Ata : l’étude menée sur le squelette “alien” au cœur d’une controverse scientifique

ATA est une momie qui a été découverte par Oscar Munoz en 2003, dans le désert d’Atacama. Son squelette mesure 15 cm de long et ses orbites sont anormales. Ce n’est pas tout, le crâne est allongé, d’où la spéculation selon laquelle ce serait un hybride extraterrestre. ATA fut revendue maintes fois pour finir dans la collection privée de Ramon Navia-Osorio.

Cet entrepreneur barcelonais est un véritable passionné d’OVNI.

Sanchita Bhattacharya, un chercheur en bio-informatique à San Francisco s’est penché sur le cas de cette minuscule momie.
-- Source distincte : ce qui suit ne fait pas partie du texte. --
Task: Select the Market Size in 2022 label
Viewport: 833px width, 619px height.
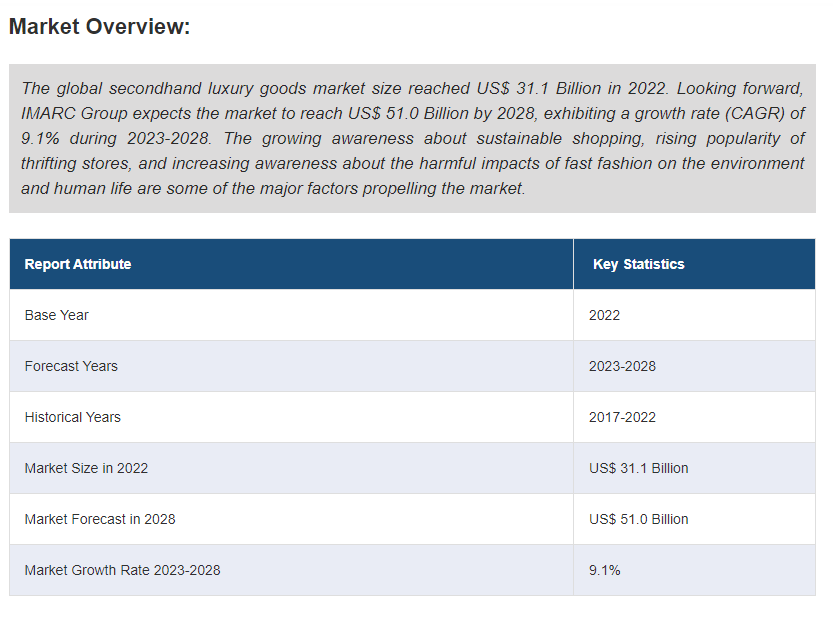Action: click(86, 468)
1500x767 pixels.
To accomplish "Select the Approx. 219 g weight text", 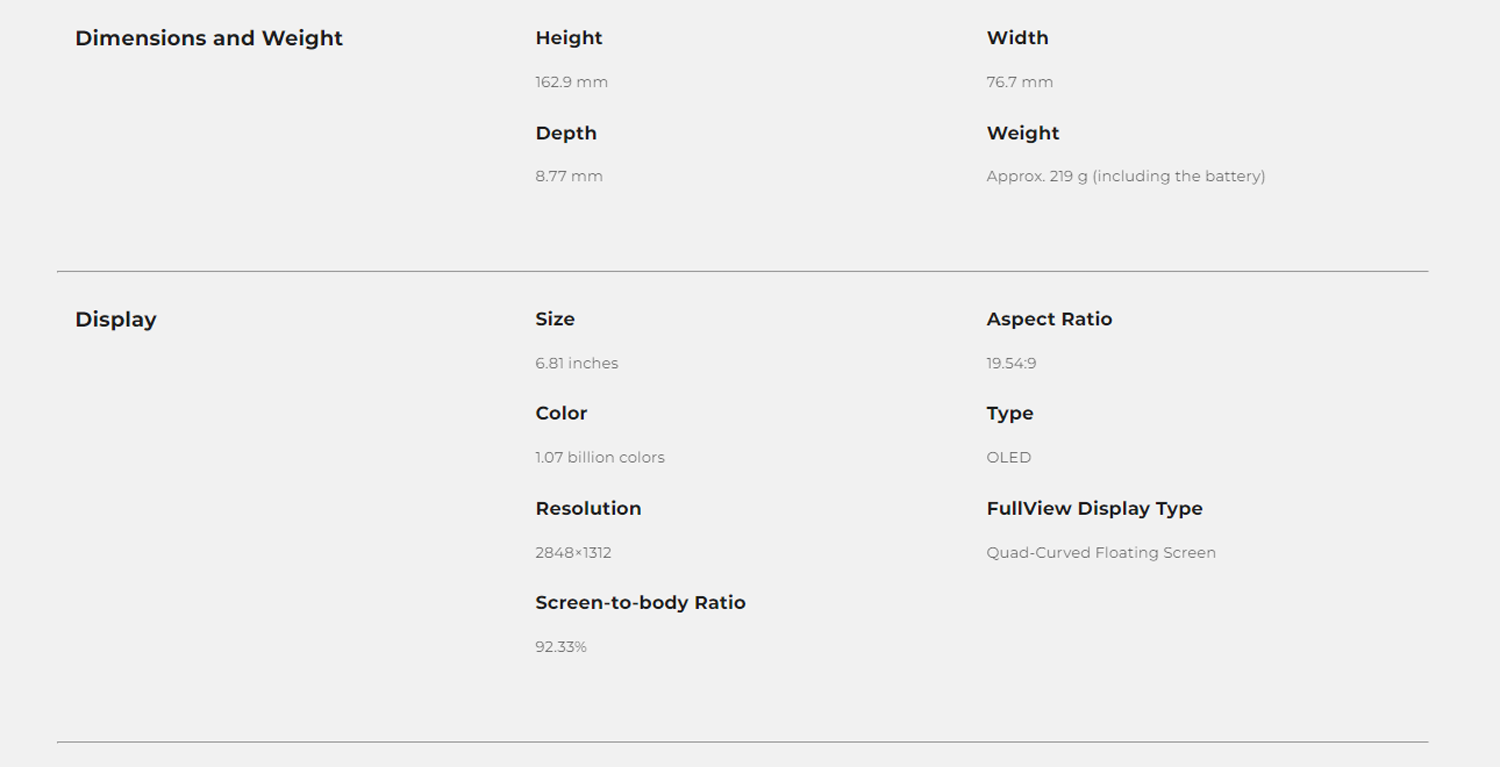I will pyautogui.click(x=1125, y=176).
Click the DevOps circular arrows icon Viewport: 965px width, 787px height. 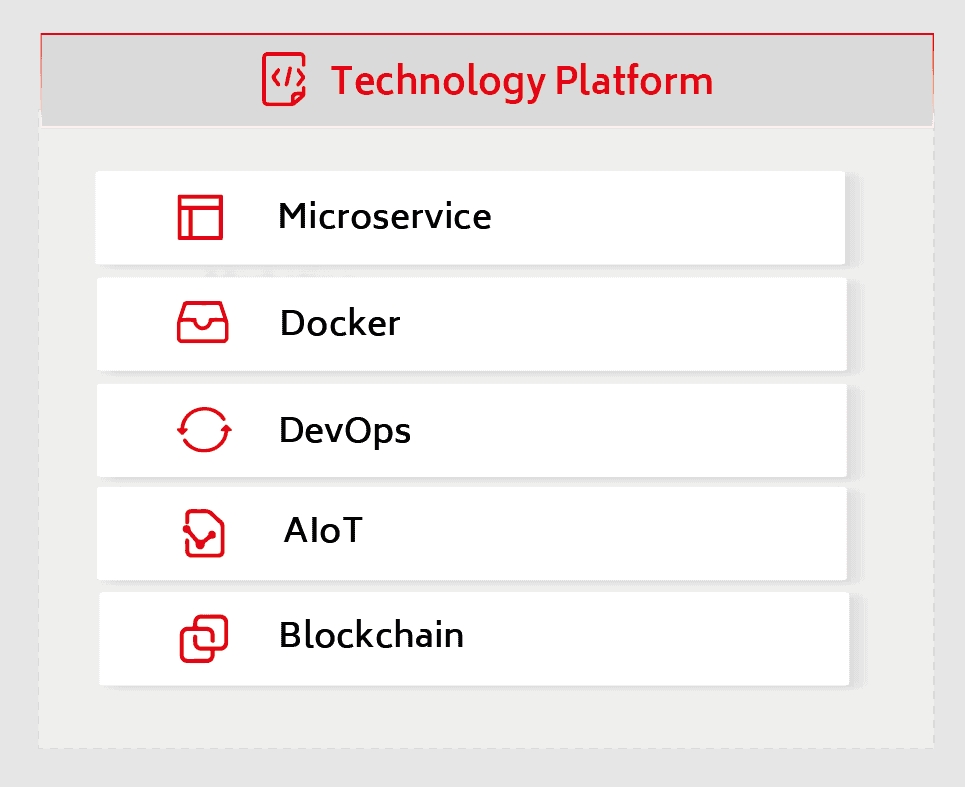(x=204, y=431)
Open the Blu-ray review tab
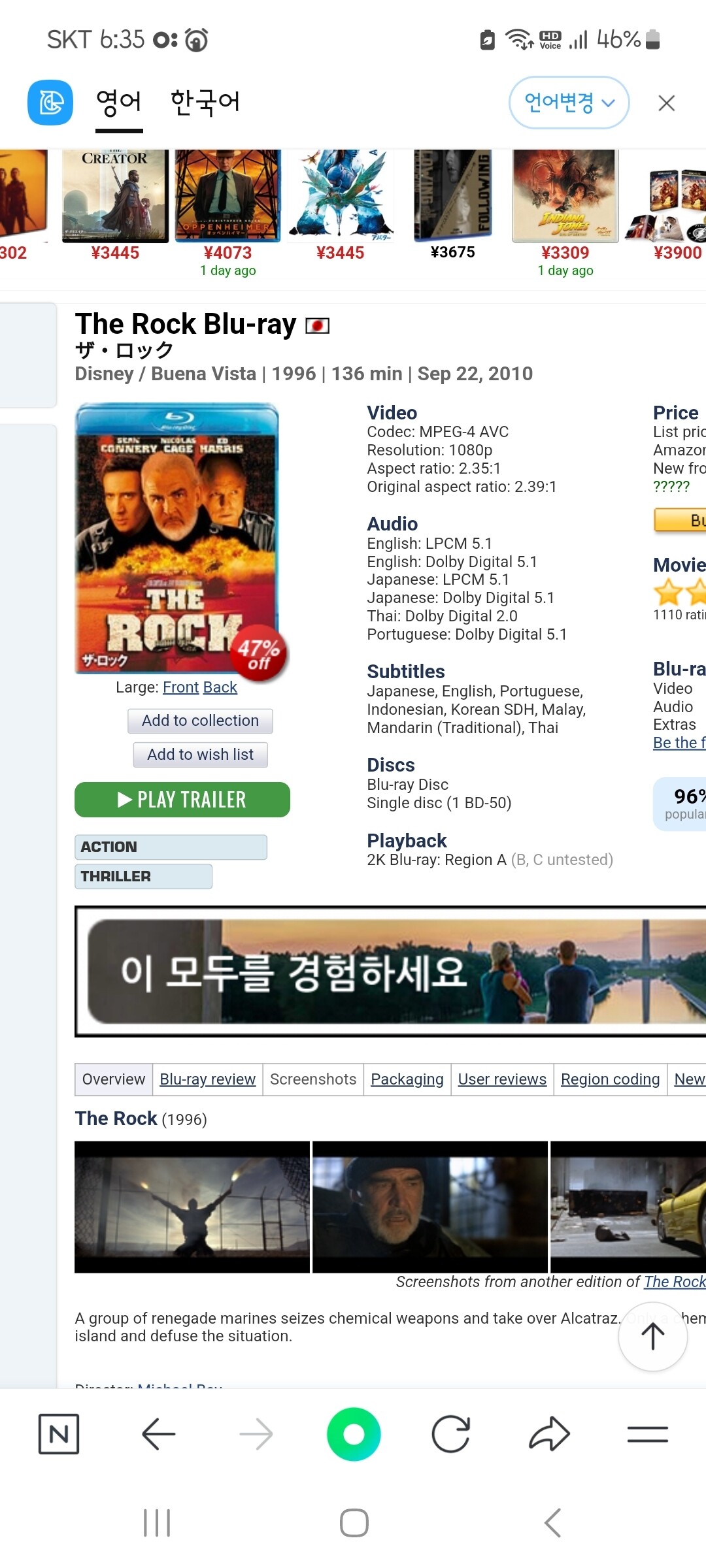The image size is (706, 1568). pyautogui.click(x=207, y=1079)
Après avoir séquencé le génome du squelette, le scientifique a conclu qu’il s’agissait d’une fille d’origine chilienne. Toutefois, des mutations génétiques et des troubles de croissance expliqueraient la forme du squelette.

La légende urbaine qui porte sur la momie ATA a donc été démystifiée.

ATA, un fœtus humain momifié

Kristina Killgrove, une bioarchéologue de l’université de West Florida et de l’Institut Ronin, a cependant contesté les résultats des études menées par Sanchita Bhattacharya.

Selon la bioarchéologue : « Il n’y a rien à propos d’ATA qui suggère qu’elle soit autre chose qu’un fœtus humain momifié. » D’après la scientifique, le squelette ressemble à celui d’un fœtus normal qui était en plein développement. De plus, les crânes des bébés sont allongés à cause du processus de passage dans le canal de naissance.

Siân Halcrow de l’université d’Otago est du même avis que Kristina Killgrove. D’après lui, la forme du squelette ATA n’est pas anormale. L’aspect des os est similaire à un fœtus humain qui est à mi-chemin de la gestation. Du coup, il était inutile de procéder à une étude génétique.

Des mutations génétiques contestées

D’après les recherches effectuées par Bhattacharya et son équipe, la momie aurait été victime de mutations génétiques. Ces mutations n’affectent qu’une seule base d’ADN responsable des troubles osseux qui auraient eu des conséquences sur le développement du squelette.

Par ailleurs, Cristina Dorador de l’université d’Antofagasta affirme que Bhattacharya n’avait pas le droit d’analyser les ADN de cette momie qui a été exportée illégalement du Chili. Le Conseil national des monuments chiliens n’a pas tardé à ouvrir une enquête officielle sur la provenance des vestiges.

De toute évidence, le cas d’ATA fera encore couler de l’encre.